Are there too many teaching styles?

  You have to love college education classes. They throw as many types of learning styles and ways to make lesson plans at you as they can. From Bloom's taxonomy to Gardner's Multiple Intelligences, I have probably learned about a half dozen of them on my own. They are systems that attempt to reach every style of learning in every way possible.
  How do you, as an educator, wade through all these forms? Teachers have a tendency to make the mistake of trying too many styles or just using the same one systematically. I have a revolutionary thought for you, pull out the best elements of each style that you are comfortable with and create your own learning system. That's right! You don't have to jump around and you don't have to be "stuck" in any one style.
  Many times, when we are given the latest craze, handed down by well-meaning administrators who have not taught a class in over five years, we try it to death. It interrupts the learning style that you have created and are comfortable with. Why not just pull away from it, one or two things that seem really cool to you, and take them for a test drive?

Image from edpsycinteractive.org
  Teaching is an art form and these art forms are ever-shifting as we mold our craft to better suit the needs of our classrooms. I prefer using Howard Gardner's Multiple Intelligences (MI) and applying it to a lesson plan system called 4MAT. Many teachers find 4MAT takes a long time to put together but it makes your total Unit cohesive and allows the capability of all learning styles the chance to perform in their best category while working on skills that they struggle with in the other intelligences. I have used it before and once you are used to setting it up, you can make a template in Word and it would take far less time to create the lesson plans.
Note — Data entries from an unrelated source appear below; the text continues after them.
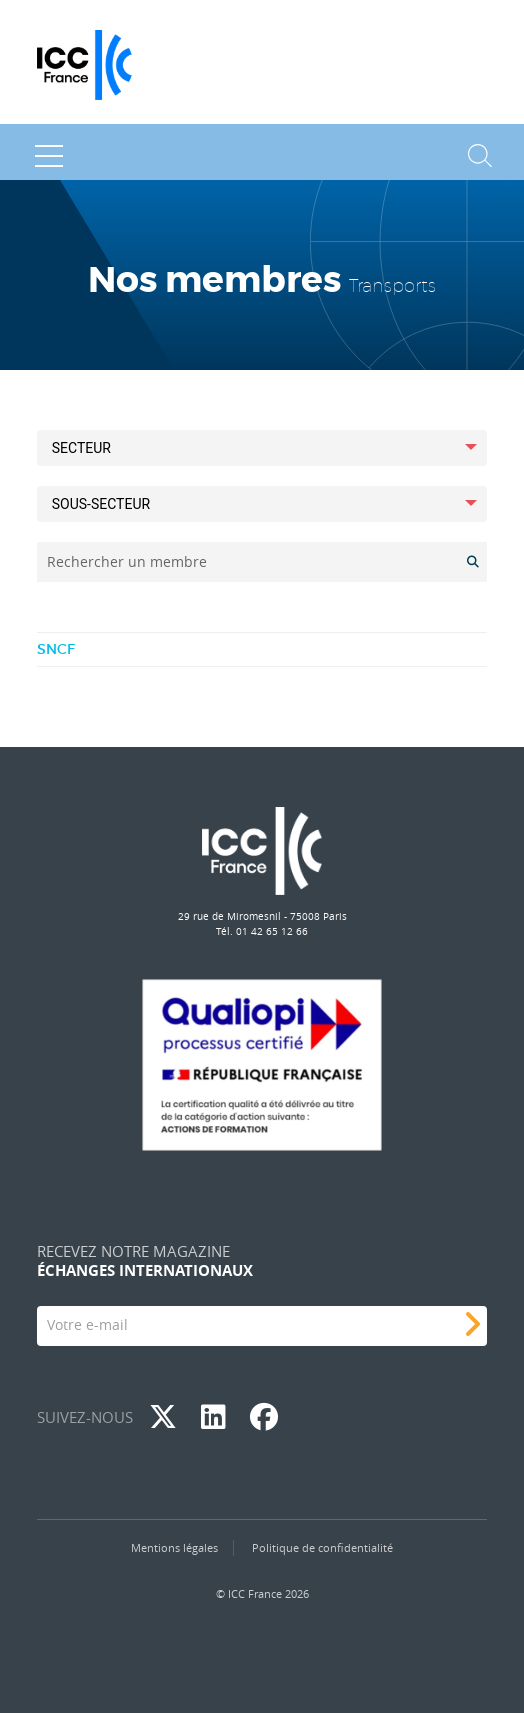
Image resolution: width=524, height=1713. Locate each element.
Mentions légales (174, 1547)
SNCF (56, 649)
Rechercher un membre (127, 561)
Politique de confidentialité (322, 1547)
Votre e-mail (87, 1324)
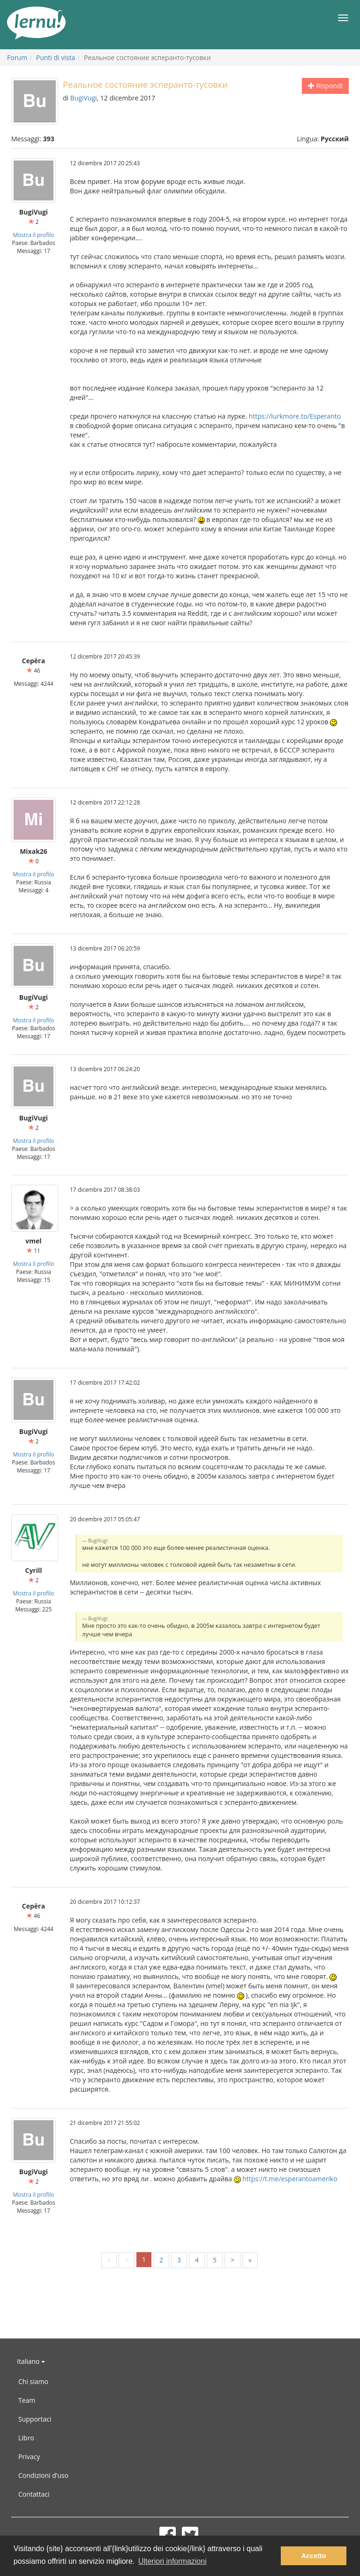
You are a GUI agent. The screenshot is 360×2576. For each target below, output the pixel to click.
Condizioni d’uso (43, 2475)
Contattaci (34, 2494)
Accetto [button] (313, 2556)
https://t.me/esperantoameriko (289, 2178)
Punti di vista (55, 57)
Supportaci (35, 2419)
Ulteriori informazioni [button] (172, 2561)
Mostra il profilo (33, 234)
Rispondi (325, 85)
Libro (26, 2437)
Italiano (31, 2361)
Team (26, 2400)
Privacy (29, 2456)
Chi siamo (33, 2381)
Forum (17, 57)
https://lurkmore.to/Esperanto (295, 416)
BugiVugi (83, 97)
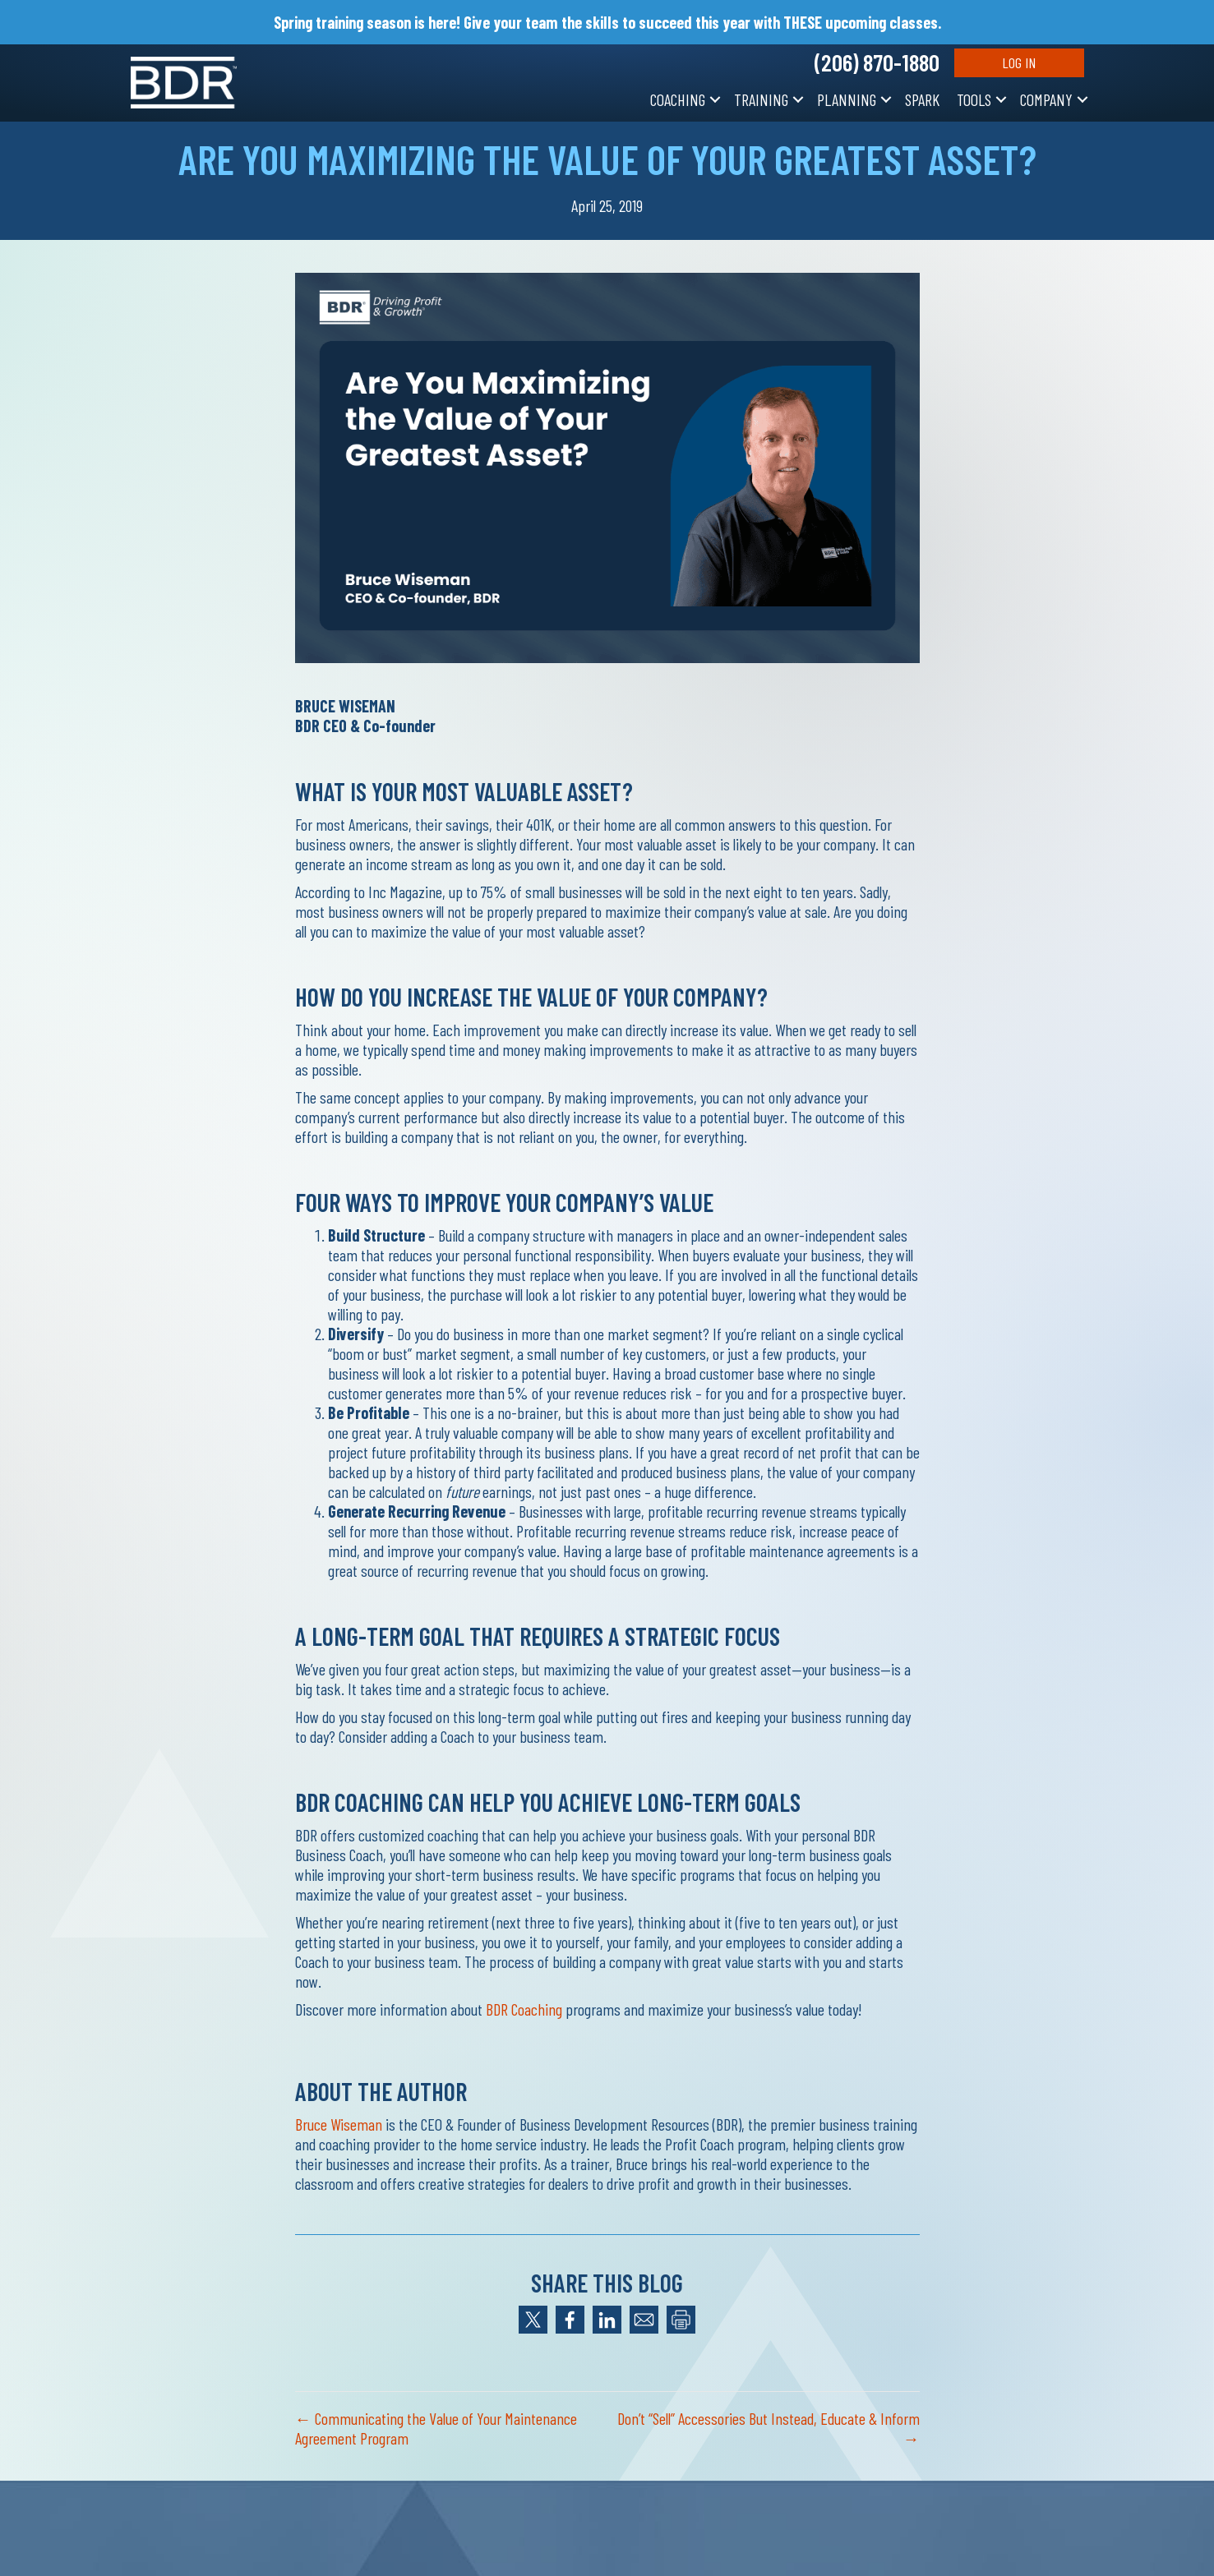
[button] (715, 99)
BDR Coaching (524, 2009)
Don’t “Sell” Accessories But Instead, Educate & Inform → (768, 2428)
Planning (846, 99)
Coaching (677, 99)
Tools (974, 99)
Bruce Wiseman (338, 2124)
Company (1046, 99)
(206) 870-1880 (877, 62)
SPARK (922, 99)
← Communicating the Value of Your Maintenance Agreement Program (436, 2428)
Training (761, 99)
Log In (1019, 62)
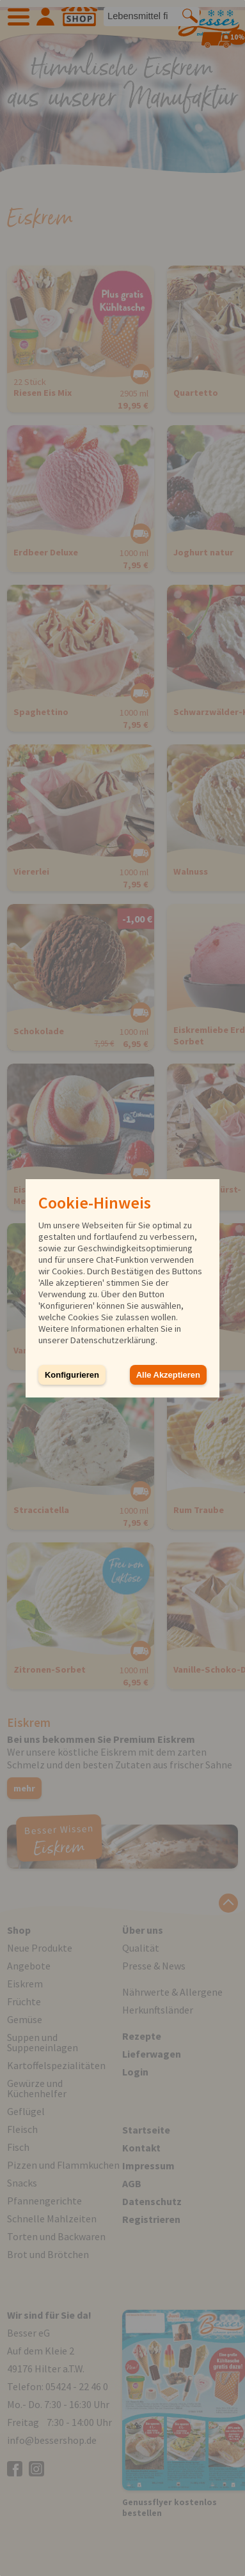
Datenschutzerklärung (112, 1340)
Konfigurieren (72, 1375)
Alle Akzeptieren (168, 1375)
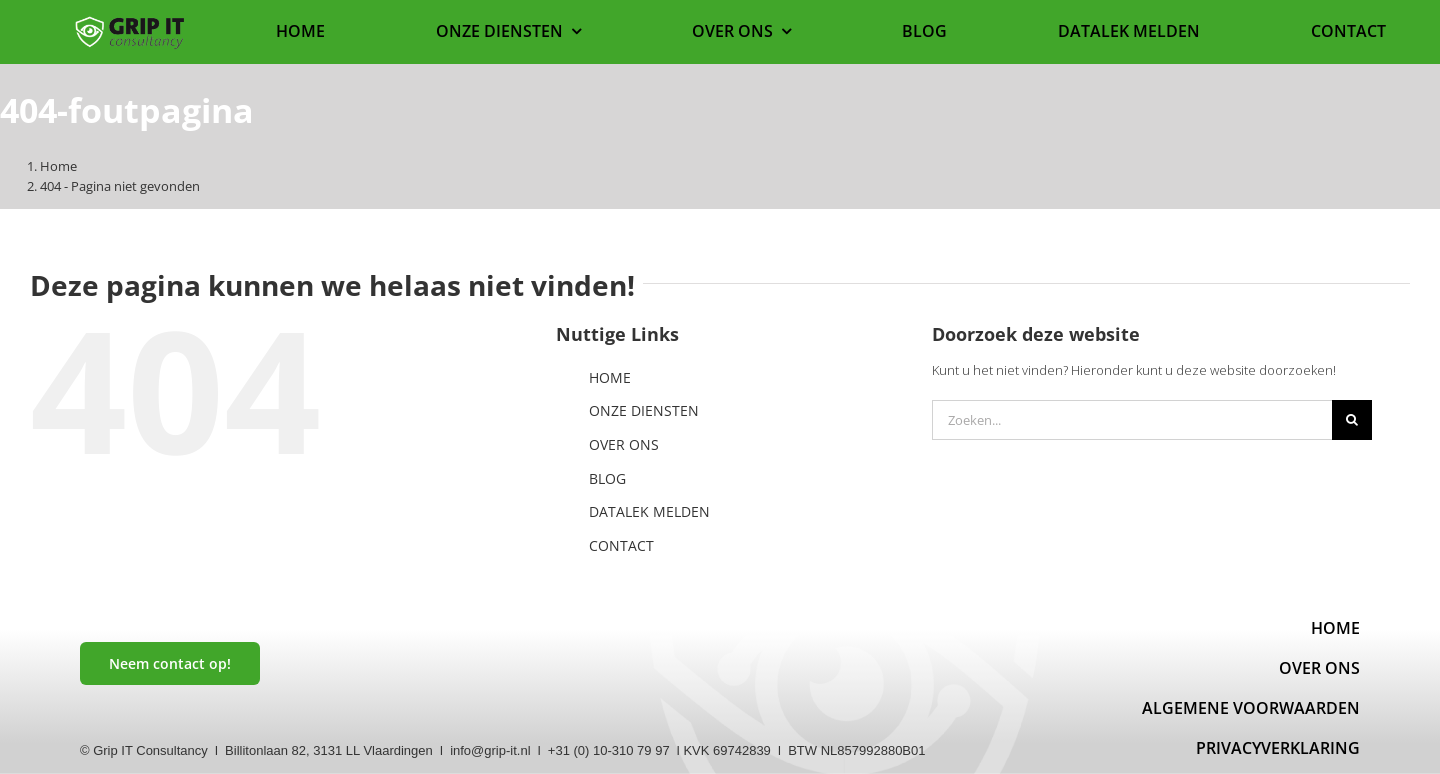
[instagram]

  4MAT is the only lesson planning system that I have seen that incorporates MI, Myers-Brigg Personality, and the four big questions in the learning process. The questions are as simple as Why, What, How, and If. What 4MAT also takes into account are some of the most important parts of Bloom's taxonomy and which parts fit into the questions.
  My recommendation would be to learn and research the system, see if you like the idea of being able to reach all the learning styles at some point in the teaching process, and begin setting up over the summer. With any time you learn a new teaching style, there are going to be ideas that work and ones that don't but the journey is more fun than the results!